__EXERCISE__
Beginning with the line that contains "Open the Vũng Tàu province header" and ending with the last line of the records, write out each line exactly and omit the pictures.

__INPUT MATERIAL__

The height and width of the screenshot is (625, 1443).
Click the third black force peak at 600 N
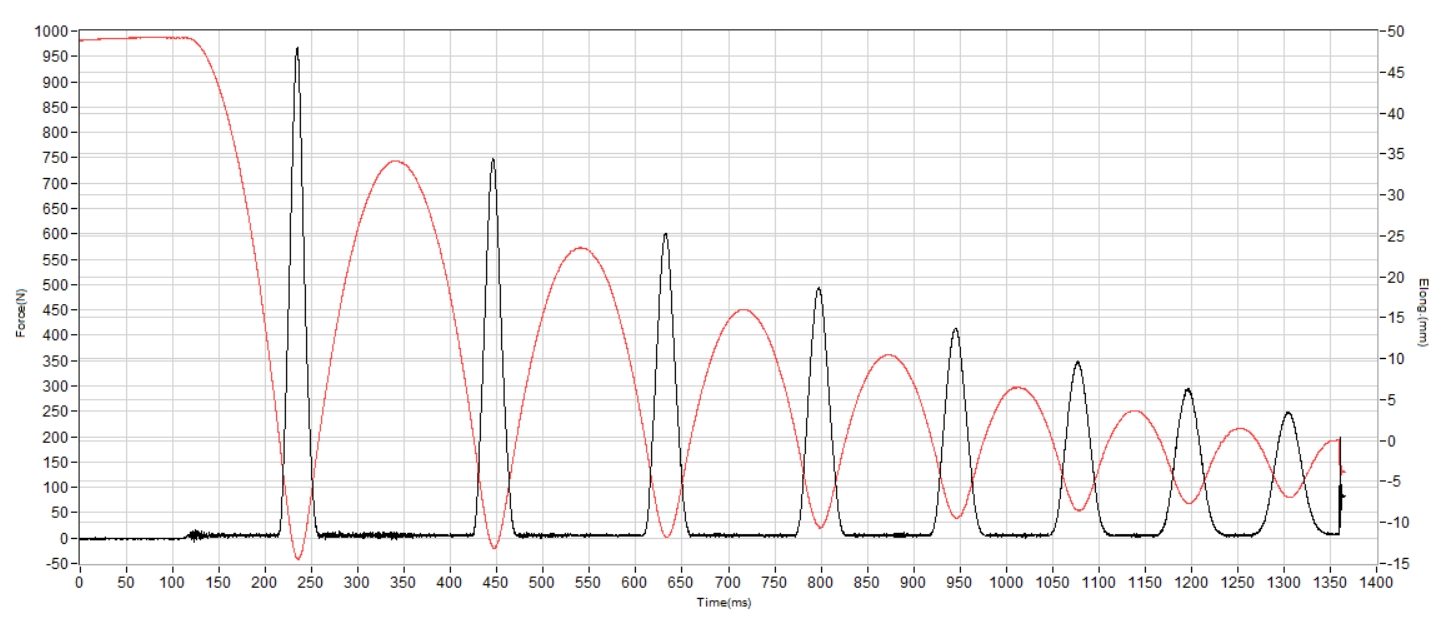tap(665, 235)
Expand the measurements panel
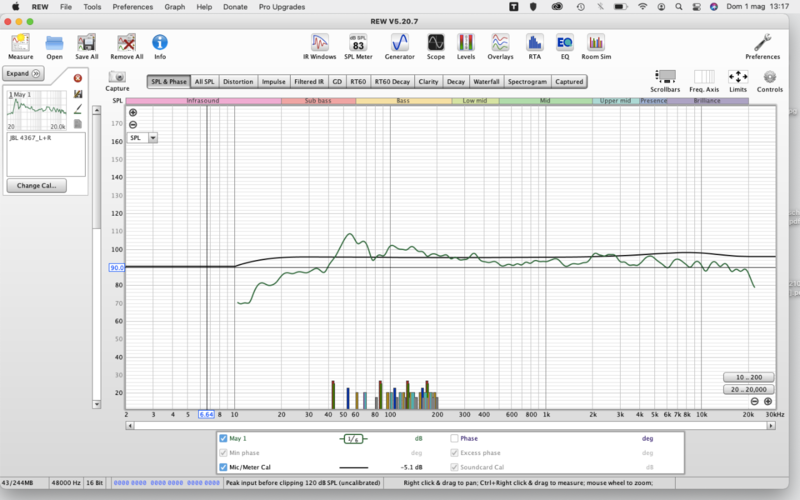This screenshot has height=500, width=800. point(23,73)
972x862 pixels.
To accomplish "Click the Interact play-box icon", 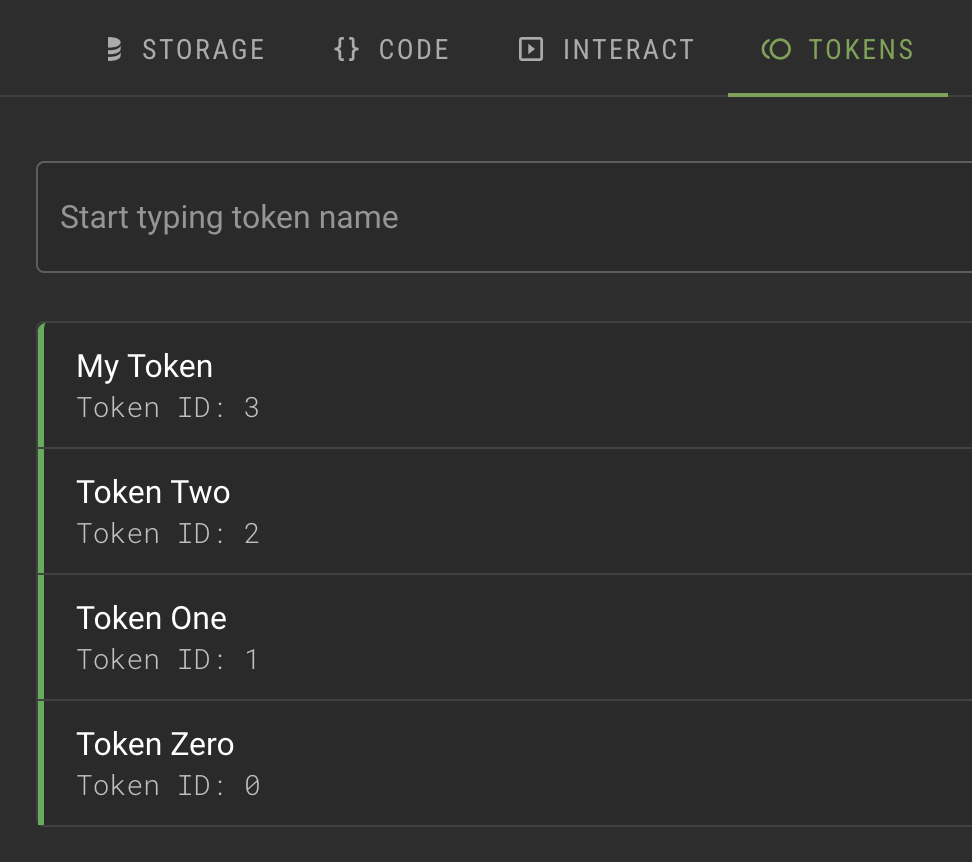I will click(x=531, y=49).
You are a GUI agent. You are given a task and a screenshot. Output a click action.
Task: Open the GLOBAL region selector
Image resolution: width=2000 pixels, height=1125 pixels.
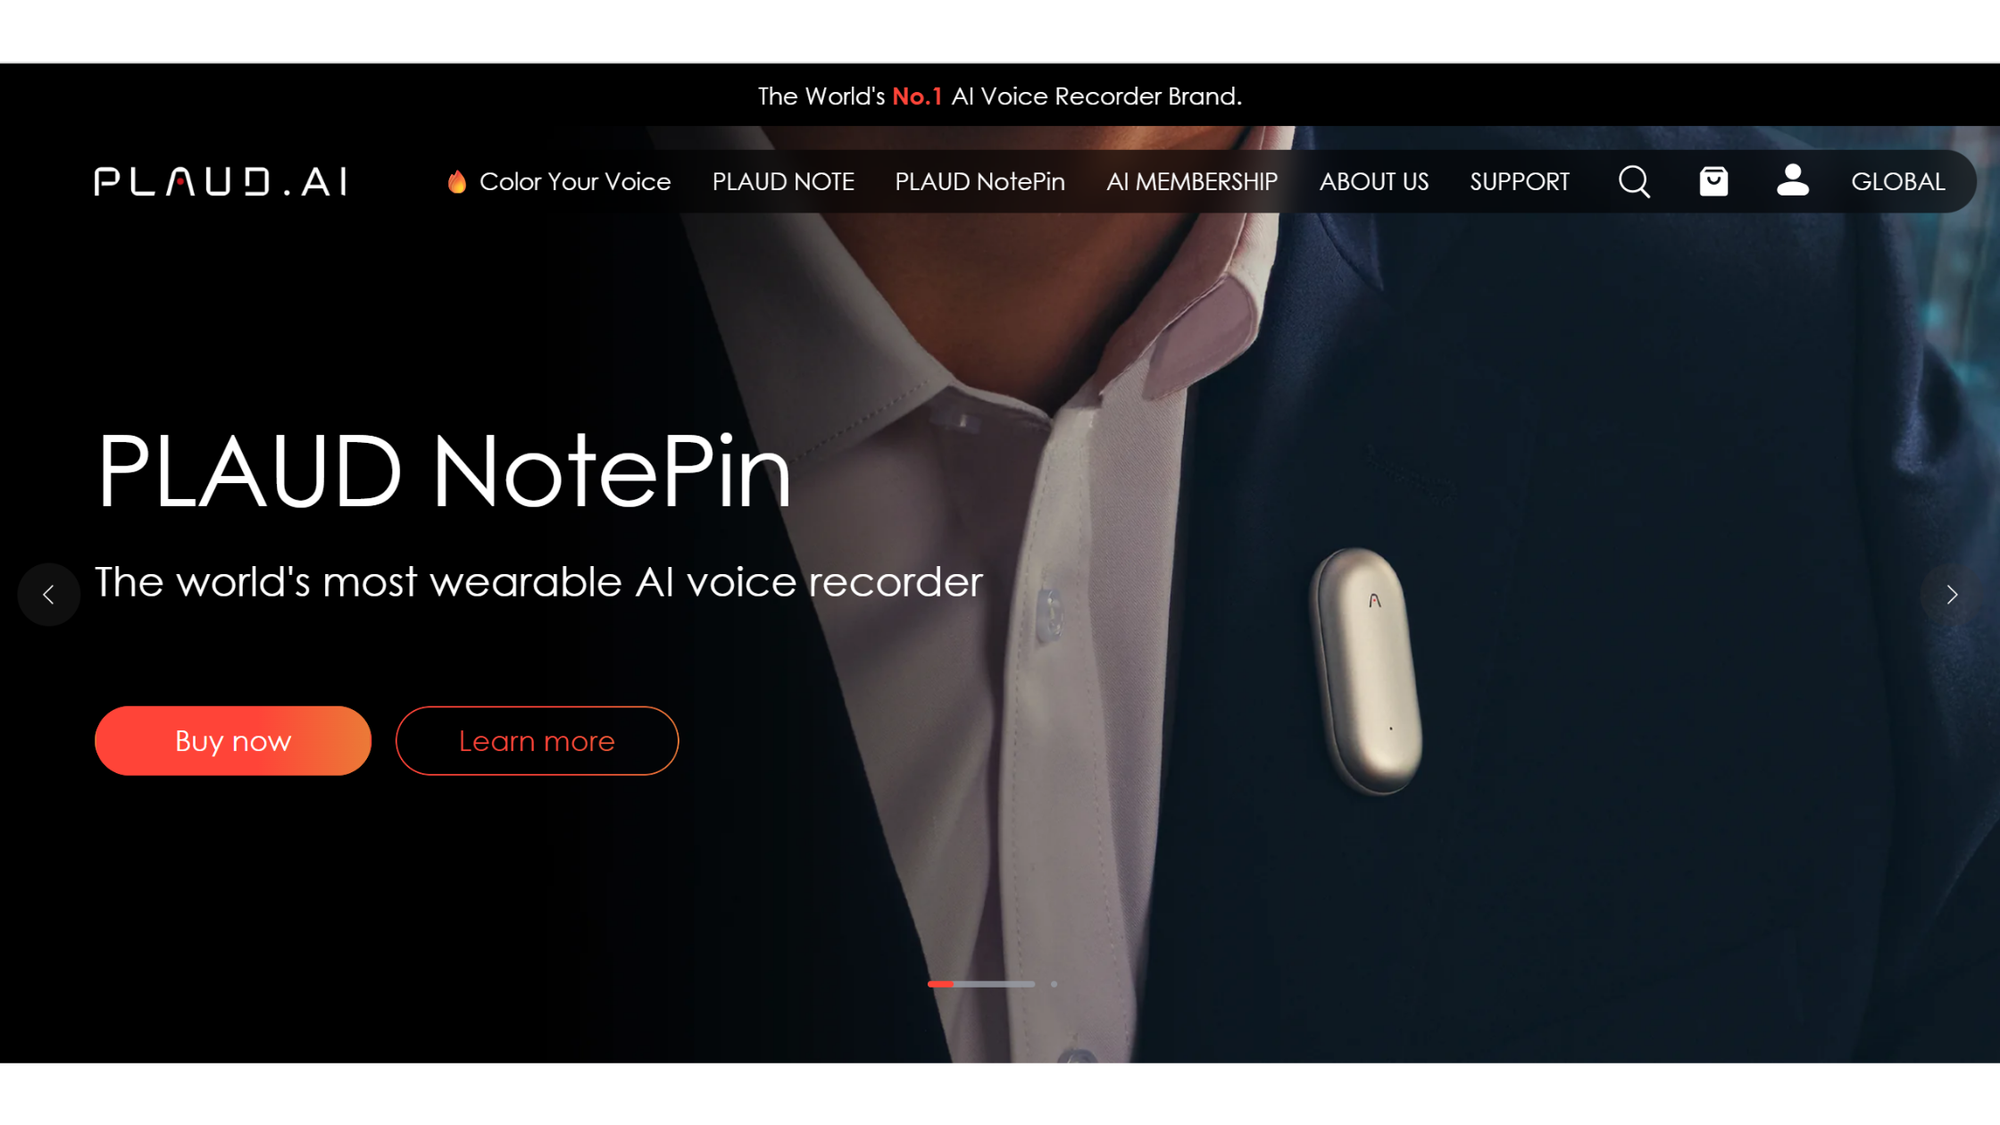click(1897, 181)
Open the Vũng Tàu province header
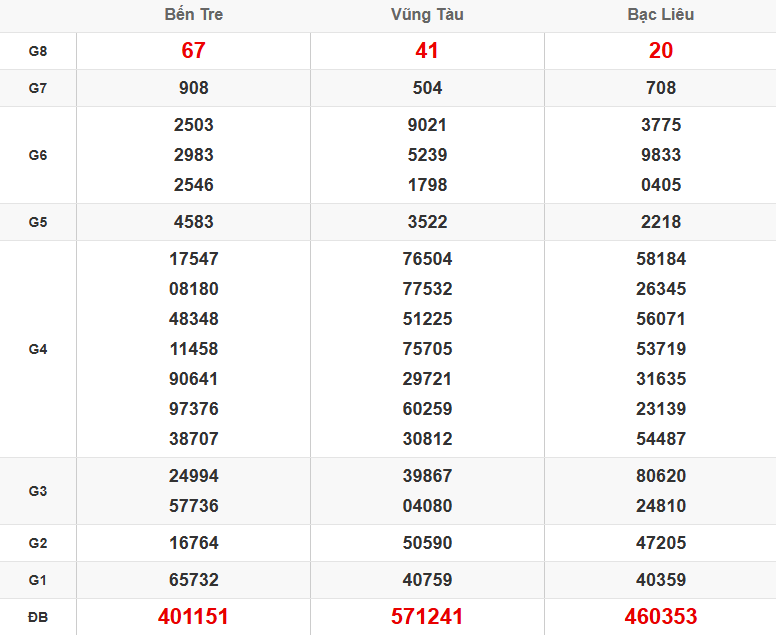776x635 pixels. tap(427, 15)
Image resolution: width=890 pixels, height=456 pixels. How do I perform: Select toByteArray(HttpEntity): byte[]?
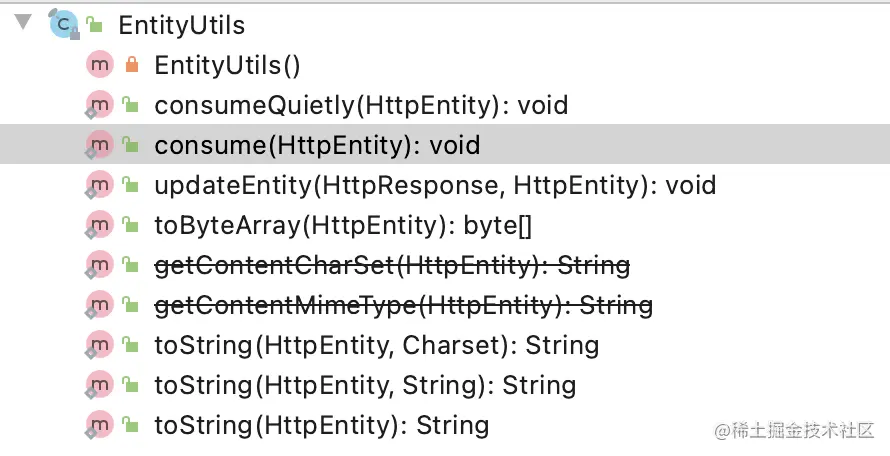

__ANSWER BOX__
Open the Vũng Tàu province header
776x635 pixels. tap(427, 15)
Image resolution: width=890 pixels, height=456 pixels. How do I perform: Select toByteArray(HttpEntity): byte[]?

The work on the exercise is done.